==== Document
Vers un regard et une pensée en lévitation
Super Terram est une exposition composée d’oeuvres d’artistes originaires de différents pays tels l’Espagne, la France, la Grèce, Israël, l’Italie et les États-Unis, soutenue par La Fondation Desperados pour l’Art Urbain.
Quelle jeunesse ! Quelle volonté ! Quelle énergie !
Ces artistes apparaissent par leurs innovations comme des artistes se situant d’eux-mêmes – volontairement – du côté d’un « Salon des Refusés ». Refusant les refus temps, se refusant à une société qui les emporte malgré eux : ils manifestent l’heureuse et joyeuse insolence de la certitude de la jeunesse. Ils interrogent le monde d’aujourd’hui et proposent des « ouvertures » profondes, réfléchies et savantes en guise d’hypothèses, de réponses contemporaines affûtées et aiguisées. Ils sont jeunes, ils sont intelligents et pour eux il ne fait aucun doute qu’ils travaillent à une sorte de révolution : celle du regard, des rapports intersubjectifs, des relations entre le corps humain et le corps social, entre un être vivant se situant et une urbanisation figée l’entourant. Ils pensent l’image et sa force intrinsèque, sa pulsion profonde. « L’Arte è una cosa mentale » écrivait Léonard de Vinci, il est ici re-visuel. Revisualisé conceptuellement, techniquement, technologiquement et intimement.
Ces cartels de plasticiens œuvrent à leur façon. Par des approches, pourrait-on dire borderline, oscillants entre la scène « underground » et la maîtrise d’un savoir scientifique, la pratique et l’artistique de très bons niveaux, ils témoignent d’une acquisition de consciences et de démarches pointues.
Par une scénographie osée, le sable est partout présent au sol comme l’énonciation d’une poésie sous nos pieds qui annonce une vision paysagère et écologique pacifique et posée.
Sous les pavés il y avait la plage, ici, sous ce sable doré nous attend le rêve. Ce rêve nous tend la main et rejoint le regard du spectateur. Par une évocation indirecte de la présence à la fois de la mer, de souvenirs d’enfance, de l’univers infiniment petit et infiniment grand, ce sable rappelle celui de l’origine, de la naissance, celui où s’enfouissent les pontes …
SUPER TERRAM s’expose dans un lieu où le clair-obscur, la pénombre, dominent. Cette mise en scène n’est pas sans rappeler celle des expositions de Salvador Dali et de Turner présentées autrefois dans une atmosphère et une ambiance sombre touchant au noir et poussant au maximum l’acuité de nos yeux. Il y a autour de nous comme un sfumato opaque…, le spectateur s’y promène en marchant sur des grains colorés comme pour s’y re-vivre intérieurement dans une pénombre intrigante. Le but est-il de soumettre notre pensée au doute dans un espace où notre corps reste en contact avec un sol devenu irrégulier, instable et mouvant, inhabituel ?
========
==== Extrait de données
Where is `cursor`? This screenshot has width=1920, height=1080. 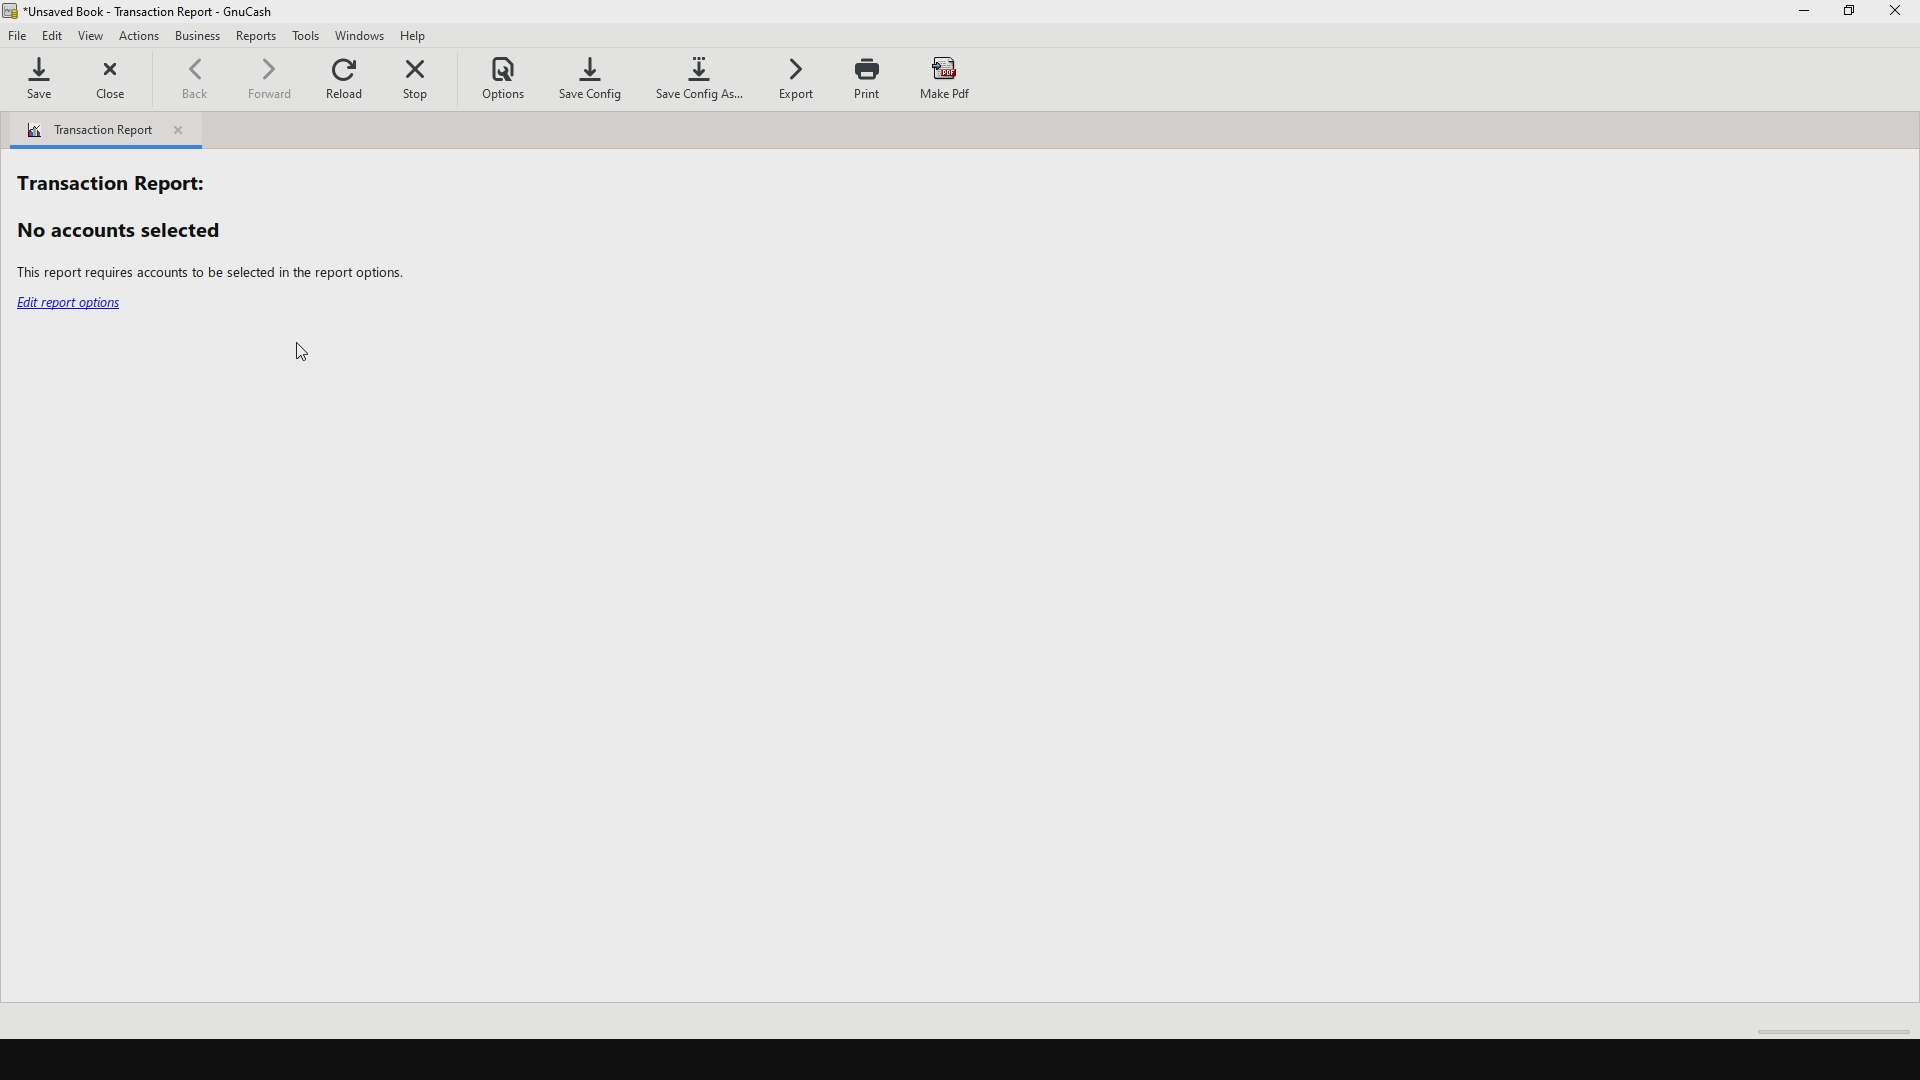
cursor is located at coordinates (301, 355).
========
Consignes:
#1 Répondez à ces questions à partir du texte sur l'exposition Super Terram.
(a) Quelle fondation soutient l'exposition ?
(b) Quel matériau recouvre le sol du lieu d'exposition ?
(c) Les expositions de quels artistes la mise en scène de Super Terram rappelle-t-elle ?
#2 Poursuivez le texte sur l'exposition Super Terram après sa dernière phrase.
On peut se passer entièrement du matériel fourni.

Réponses attendues:
#1
(a) La Fondation Desperados pour l'Art Urbain.
(b) Le sable.
(c) Celles de Salvador Dali et de Turner.

#2
Pour la faire retomber à l’origine, à notre origine, au lieu de naissance de soi et de notre premier mot, au lieu de naissance d’un nouveau monde et d’une autre pensée visuelle … Cette ambition fait naître en nous une forme de contestation vécue par ses artistes avec délectation et joie. Satisfaction.
Le commissaire de l’exposition, Gaël Lefeuvre, nous précise : « Je défends un art contextuel, qu’il soit urbain ou rural. Les artistes avec lesquels je travaille sont des reporters chacun à leur façon : ils s’intéressent aux autres … À l’exception du Collectif CELA ils ont tous déjà plus ou moins travaillé ensemble… L’idée est de changer d’atmosphère selon les espaces. Nous avons la volonté de théâtraliser l’espace d’exposition par la lumière, de casser les angles du bâtiment, d’effacer les plafonds pour mieux mettre en valeur la terre et les installations… C’est une manière de défendre une génération qui noue un vrai dialogue avec l’environnement urbain ou rural… Il est indéniable que SUPER TERRAM crée une ambiance tamisée et sensorielle. L’odorat, le toucher, la vue, l’ouïe sont sollicités… Elle se veut plutôt une interrogation sur un phénomène que l’on vit tous : le fait d’être pris par le système, noyé dans un flux d’informations et de produits, au point d’oublier parfois que la vie est plus simple que ça… ».
Comme le dit Stéphanie Lemoine, auteure « Il est temps d’atterrir. Ne craignons pas la dureté du sol, car il est dans la nature des choses d’osciller de rien à tout, et, de tout à rien. La fin de notre monde et le commencement d’un autre, que des mains vigoureuses bâtiront sans relâche, jusqu’à épuisement. »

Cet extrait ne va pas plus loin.